Scarlet: The benefits of being a duo are that in terms of work, we have very complementary skills so we can really do it all - I have design and sewing skills, while Daisy literally can do EVERYTHING else - creative director, photography, social media, writing, organising shoots. So that is very useful if it was just me I’d just be making clothes alone in my room that nobody would ever see. I think it is also good for our mental health; we have someone to voice ideas off, to rant to or ask for help, and to tell us when we need to take a break or that it’s ok to go home and chill for a bit.

Daisy: Yeah I think it being two of us is lucky. I’ve spoken to other solo founders who struggle to stay on top of the different sides of the business, the marketing, media and the designs. We’re lucky that we can split those workloads. I think creativity grows so much when you get to bounce ideas off another person, not just work in a bubble – we definitely hype each other up and inspire each other, and also can comfort each other or let the other person know when its okay to rest, to feel disappointed, or whatever they are feeling.

A model in a striking blue suit gazes off into the distance
  • How would you describe the experience of building your own business as a person with disabilities?

Daisy: Of course, there are some struggles, I have an invisible disability so I spend a lot of my time having to loudly explain to people why I can’t do something in front of a room of people, and there’s always this nagging feeling that they don’t believe me – which sucks. I have to take days off sometimes or stop a project and that stresses me out. I’m lucky to have a partner that totally understands and has my back no matter what I need, and being my own boss I am able to do what I need. So personally it has been okay – in other jobs I have had discrimination but that’s why Monozygotics focuses so much on being a safe space – I don’t want other people dealing with that. I will say that being a disabled person working specifically in fashion makes me so angry on a daily basis. Representation almost doesn’t exist, no one ever spares any kind of thought for accessibility. Even things as simple as just letting you know beforehand if a venue is wheelchair accessible, or has seating, or has flashing lights or whatever people just don’t even think to do it because the fashion industry is just a space that is not for and never has been for disabled people.
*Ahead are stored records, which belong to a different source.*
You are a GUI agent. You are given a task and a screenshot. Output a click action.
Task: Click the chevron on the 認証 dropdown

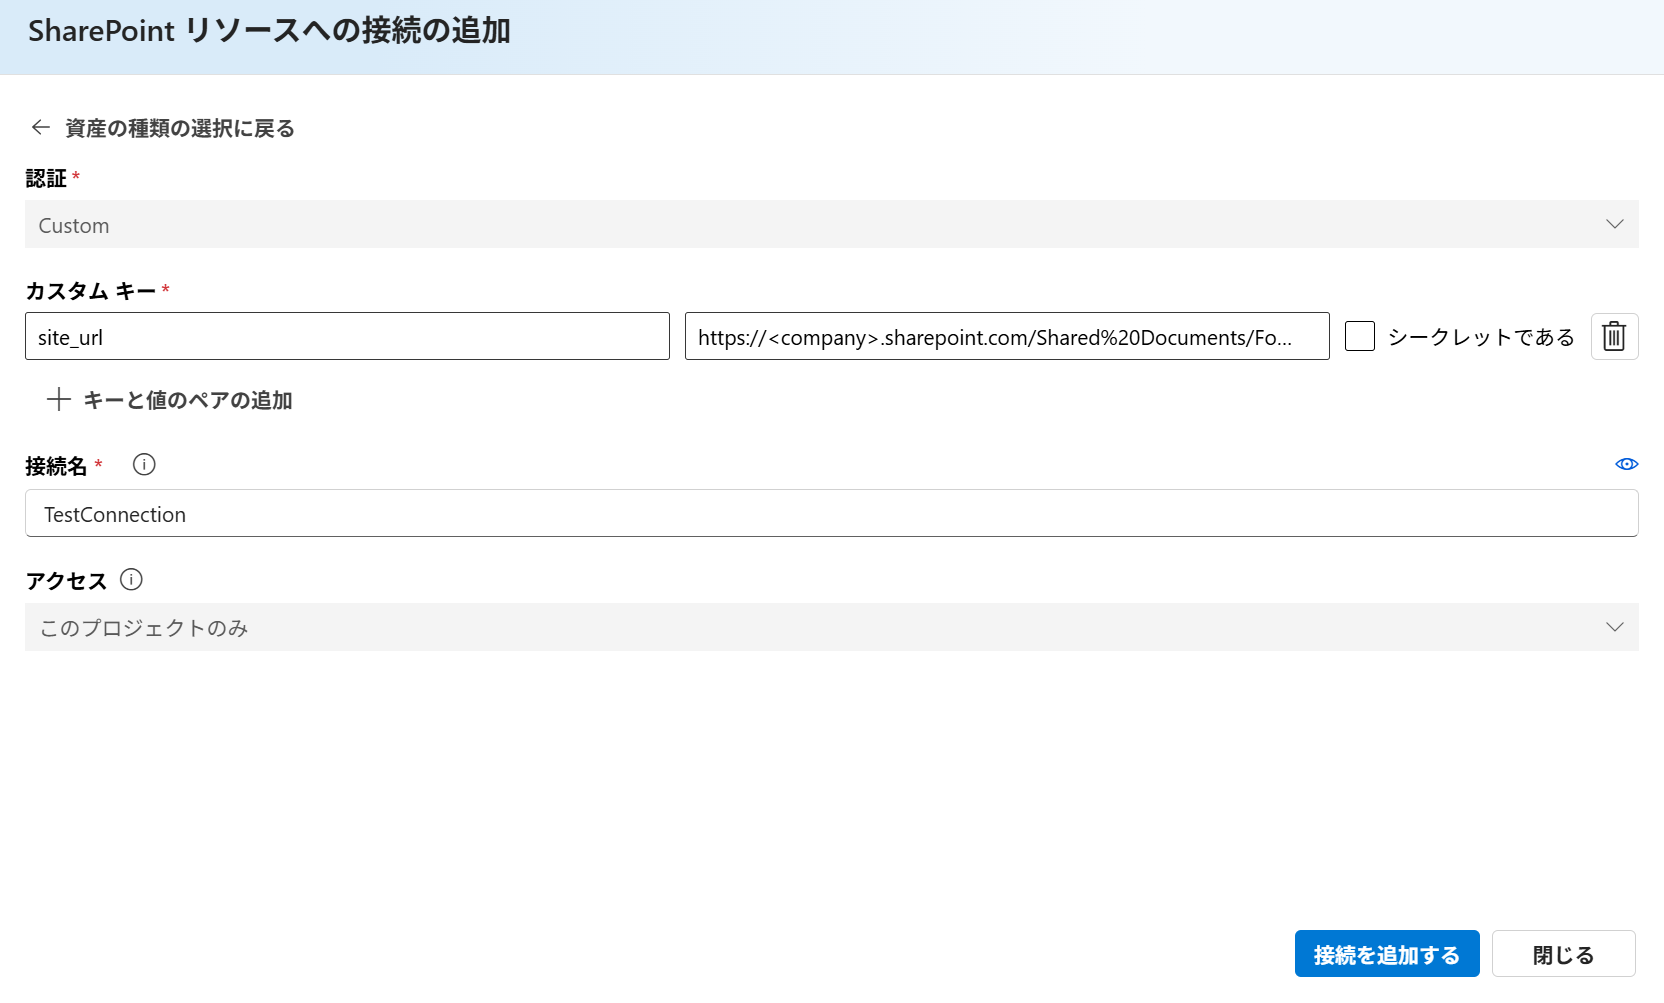point(1614,224)
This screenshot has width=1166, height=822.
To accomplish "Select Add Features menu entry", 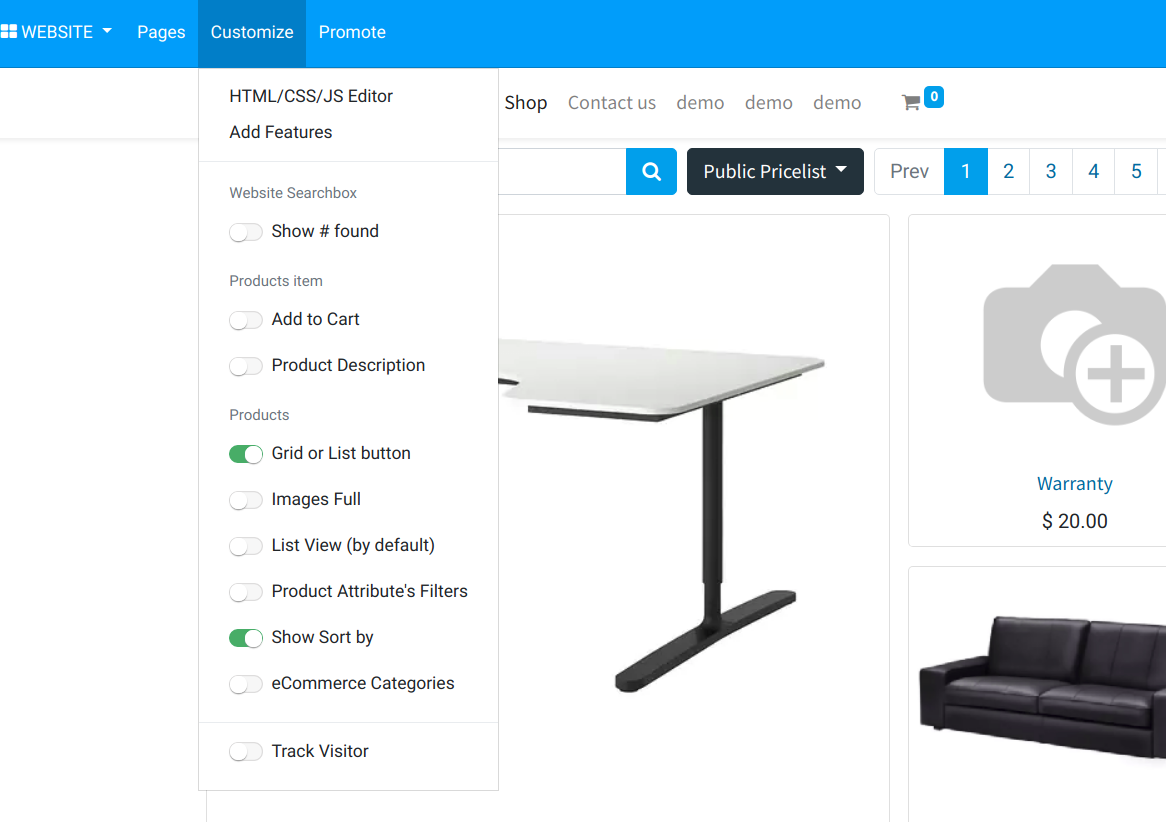I will click(280, 132).
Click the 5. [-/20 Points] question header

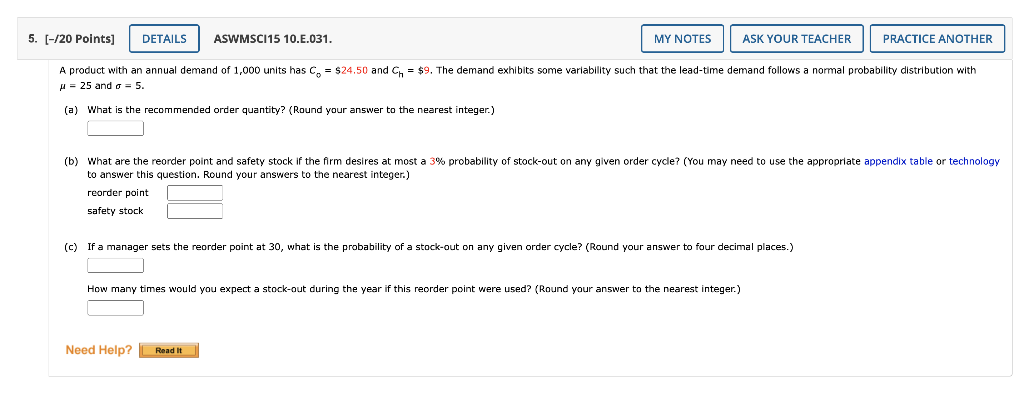pyautogui.click(x=71, y=39)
Scarlet: I don’t really have an answer as I’m not disabled. But it’s very eye-opening seeing the extra considerations that Daisy (and other people with disabilities that we have worked with) has to take every time we do anything or go anywhere. And it shows how important it is for us to consider, and how often it’s overlooked.

  • How do you feel your brand is connected to the Queer community?

Scarlet: I think mainly our focus is on the expression of individuality and the desire to make everyone feel good in their clothing and bodies. This is something that resonates with the queer community, all our morals intersect. There are also physical things such as making unisex clothing, and custom clothing which means we can create clothes for any gender or expression.

Daisy: For sure I think for one being a queer founder means it’s a world that I care deeply about, also working in alternative fashion, or even fashion in general actually,  so many of our trends and styles and innovations have come from the queer community and we love to celebrate that heritage. Then, as Scarlet said, we design for people who aren’t trying to fit into stereotypes or outdated gender norms in terms of fashion – and we are very outspoken about it!

  • What achievement are you most proud of since starting your own business?

Daisy:  It’s hard to say, honestly I don’t think we actually give ourselves much time to sit on our laurels and feel proud. However thinking about it I’m just proud of everything – every item that a customer tells us they love, every time someone messages us saying they appreciate what we’re trying to do, those moments of being seen and knowing that we’re catering to someone who needs us make me prouder than any celebrity customers or big sales.